Queen Christina of Sweden may seem an odd person to become a celebrity in Spain, particularly as she never actually traveled there. Spanish connections were a major influence on Christina’s decision to covert to Catholicism (necessitating her abdication from the Swedish throne). Christina had a lifelong habit of crossdressing and her romantic interest in women, including specific members of her household, was open knowledge. But these issues that Spanish culture, in theory, disapproved of, were overlooked due to her social rank and the high-level approval of her in Spain because of the coup her conversion was considered.

These three people had three very different receptions by the Spanish authorities. Eleno was a person of color whose life as a man included marriage to a woman and (at least the accusation of) performing sex with an artificial penis. Eleno went to significant lengths to establish an official male identity in the face of physical signs of female sex. An interesting contrast to Eleno is the situation of the nun María Muñoz, who developed male physical characteristics (possibly as a result of an intersex condition) but manufactured signs of femaleness (such as apparent evidence of menstruation) in order to conceal the issue and continue to be accepted as a woman.

Eleno’s transgression (in addition to being non-white) was laying claim to male priviledge despite anatomy. In contrast, although Catalina (white and upper class) didn’t dispute the judgment of female status once her story was told, even in the context of requesting permission to continue performing as male. Catalina never tried to marry a woman. There were several situations where the possibility of marriage was raised and Catalina deceived the potential brides for her own gain, but in all cases these women were mestizas and this may have contributed to a lack of concern over their experience.

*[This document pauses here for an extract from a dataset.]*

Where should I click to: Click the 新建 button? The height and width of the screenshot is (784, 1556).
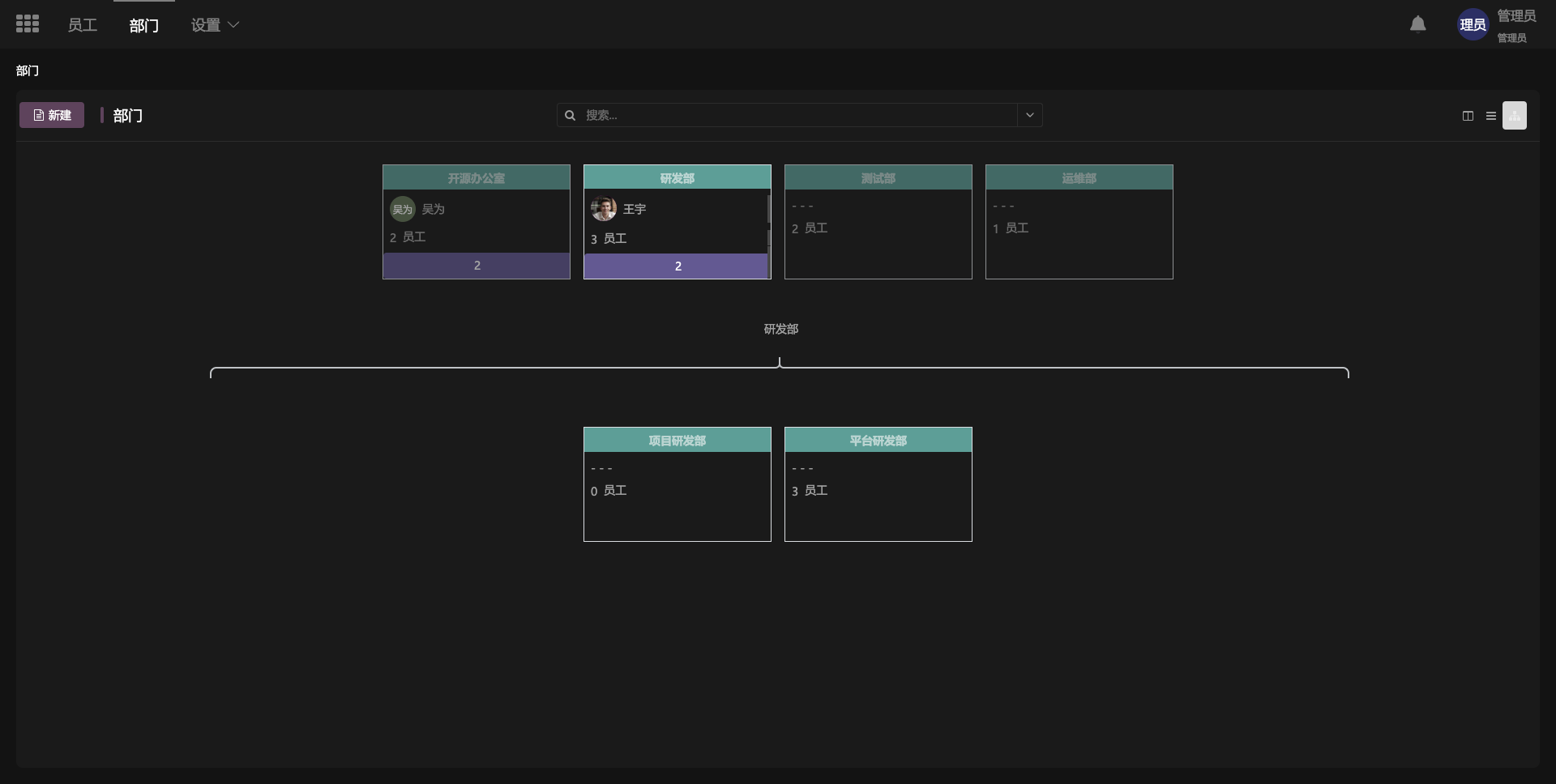click(x=52, y=115)
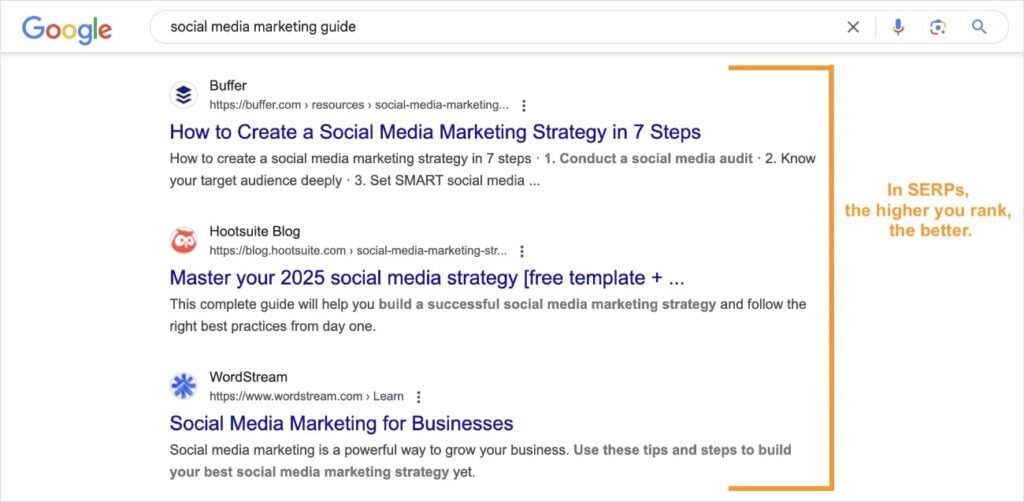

Christina’s interest in converting from Lutherinism to Catholicism motivated positive reactions to her from Spanish authorities, despite regular comments in the Spanish diplomatic correspondence on her masculine appearance and rumors of her affairs with women. These were sometimes coded in phrases like “not being the marrying type.” After Christina’s abdication, Spain was excitedly preparing for a visit from her in 1656 when everything fell apart at the last minute due her choice to support Spain’s enemy France in certain concerns. Spanish rhetoric about her made an abrupt change from praise to satire, focusing specifically on romors of heterosexual affairs, including a fictitious illicit pregnancy, but curiously avoiding mention of her relations with women.

This omission of the lesbian rumors was not universal. There was a thinly veiled depiction of Christina as the character Cristerna de Suevia in the play Afectos de Odo y amor, which portrays her using the stock character of a mujer esquiva, a woman averse to love and marriage, and to men in general. The character in the play is defending her right to rule as a woman, in conflict with the antagonist/romantic lead Casimiro. The play toys with implications of same-sex desire in giving Cristerna a lady-in-waiting named Lesbia, and setting up a bait-and-switch marriage plot in wich Cristerna agrees to marry Casimiro’s sister (that is, within the play this is overtly a same-sex marriage plan). When Cristerna has committed to the marriage, the sister substitutes in her brother Caisimiro and Cristerna inexplicably capitulates all her feminist positions and declares that women should be men’s vassals.